Recorded data:
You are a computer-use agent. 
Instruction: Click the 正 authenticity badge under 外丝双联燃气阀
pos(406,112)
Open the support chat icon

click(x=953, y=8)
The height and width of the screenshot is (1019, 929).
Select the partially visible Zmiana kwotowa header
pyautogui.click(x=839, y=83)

...

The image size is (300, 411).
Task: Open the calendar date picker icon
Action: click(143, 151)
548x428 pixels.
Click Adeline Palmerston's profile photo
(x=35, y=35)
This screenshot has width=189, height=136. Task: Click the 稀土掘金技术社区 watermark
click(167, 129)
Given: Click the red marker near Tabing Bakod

The task: From the listing above, return the lines starting at the one with "548x428 pixels." and ending at the one with "Given: Click the red marker near Tabing Bakod", both kept, exactly as they appear and nothing more.

Your response:
548x428 pixels.
Click Adeline Palmerston's profile photo
(x=35, y=35)
This screenshot has width=189, height=136. Task: Click the 稀土掘金技术社区 watermark
click(167, 129)
Given: Click the red marker near Tabing Bakod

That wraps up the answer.